Patience shows that you’re a calm and collected negotiator. It shows you’re in control and you’re used to the negotiation process, and therefore you’re somebody they can follow throughout the process.
11. Build Rapport
Yes, the main reason the two parties are even negotiating is because there is a potential deal at the end of it that benefits both of your businesses, but that doesn’t mean you can’t get friendly throughout the process and build a rapport.
People are far more likely to do deals with those they like and trust, and the best negotiations happen in comfortable environments where both parties feel they can bring ideas to the table. Listen to these ideas and be respectful. The key to a successful negotiation strategy is being able to be kind to the people, and strong on the terms of any deal.
12. Take Breaks
Taking breaks is important in any negotiation. It gives you the necessary break from the other party whilst the meeting is adjourned, meaning you can sit with your team and employees and discuss progress, and maybe even get ideas from those around you on how you might proceed to a successful business deal.
It’s been proven that business negotiations that take breaks actually reach a successful deal far quicker than those who try to ‘power through’. Frustrations will only rise without regular breaks, so take them to keep a clear head and move towards sealing the deal quicker.
13. Use Your Team
You should be using your team for ideas, of course, but you should also use them in the negotiations themselves. They’ll notice things you don’t, have ideas you don’t, and help strengthen your case to the other party.
And don’t be afraid to mix up the line up in the negotiation. The more options you have on your team the better. Different members might be better placed to negotiate different elements of the deal, and they’ll also have different ideas to share with you afterwards. When setting out the negotiation process, think about which members of your team will be most useful and when, and let the other party know who to expect in each meeting.

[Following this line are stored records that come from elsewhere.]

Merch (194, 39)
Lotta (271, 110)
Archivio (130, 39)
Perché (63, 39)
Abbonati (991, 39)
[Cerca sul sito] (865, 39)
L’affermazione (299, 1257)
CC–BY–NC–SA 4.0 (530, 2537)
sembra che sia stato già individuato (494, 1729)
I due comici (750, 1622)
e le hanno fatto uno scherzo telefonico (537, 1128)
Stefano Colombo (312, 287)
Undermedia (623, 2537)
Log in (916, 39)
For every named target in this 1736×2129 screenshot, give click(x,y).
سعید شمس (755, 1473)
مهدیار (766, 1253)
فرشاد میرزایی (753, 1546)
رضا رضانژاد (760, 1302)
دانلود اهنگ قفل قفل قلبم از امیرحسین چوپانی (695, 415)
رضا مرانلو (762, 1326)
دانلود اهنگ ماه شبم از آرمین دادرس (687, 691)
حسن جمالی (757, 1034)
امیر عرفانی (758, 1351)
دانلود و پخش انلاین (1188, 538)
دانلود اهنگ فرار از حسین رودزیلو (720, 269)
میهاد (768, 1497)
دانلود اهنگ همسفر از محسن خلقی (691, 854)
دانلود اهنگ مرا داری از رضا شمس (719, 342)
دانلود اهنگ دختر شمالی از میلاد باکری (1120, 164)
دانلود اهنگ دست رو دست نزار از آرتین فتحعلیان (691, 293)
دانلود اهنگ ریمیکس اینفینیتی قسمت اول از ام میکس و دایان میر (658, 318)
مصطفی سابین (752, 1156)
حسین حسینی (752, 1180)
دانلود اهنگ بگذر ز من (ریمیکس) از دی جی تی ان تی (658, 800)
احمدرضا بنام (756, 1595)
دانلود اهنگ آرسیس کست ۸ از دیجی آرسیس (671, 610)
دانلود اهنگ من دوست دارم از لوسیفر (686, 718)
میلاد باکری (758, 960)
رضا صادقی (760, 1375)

14. Bring In Impartial Third Parties
Sometimes negotiations can prove more difficult than either party expected. In these cases, don’t be afraid to suggest using an impartial third party to help move negotiations along.
Find another person the two parties trust, and have them sit in on the meeting and sum up both of your ideas. You may find a deal can be struck when it’s summed up by someone else.
15. Be Ready To Walk Away
You should never enter a negotiation with one foot out of the door. But you absolutely should be willing to walk away if a deal can’t be struck, otherwise you’ll end up making compromises to make the deal happen that you won’t be happy with.
As a business owner you’ll be used to making hard decisions, and one hard decision you might be forced to make is walking away from the table when negotiations are not proving useful to either of you. After all, the sooner you stop this negotiation, the sooner you can start negotiations with another business that aligns more with your goals.
Negotiation Strategies To Help You Seal The Deal: Conclusion
Having a good negotiation strategy essentially means you are:
- Well prepared
- Clear on both of your goals
- Clear on the process
- Willing to listen to your negotiation partner’s perspective
- Ready to communicate effectively
- Willing to try something new
- Prepared for success AND failure
The best negotiation strategy is one where you can be firm on the things that are really important to you and your business, but flexible on things that may mean more to your negotiation partner than you.
Remember, if both parties walk away from the process happy, then it’s been a success. It isn’t about winners and losers, one party getting their dream scenario and the other being left with nothing. It’s about compromise and building rapport.
Learning the art of negotiation is a vital skill for any business owner. Get this right, and you’ll be giving your business an edge on the competition, and setting you apart as a business owner that others can have successful negotiations with. And that sort of reputation is invaluable in business.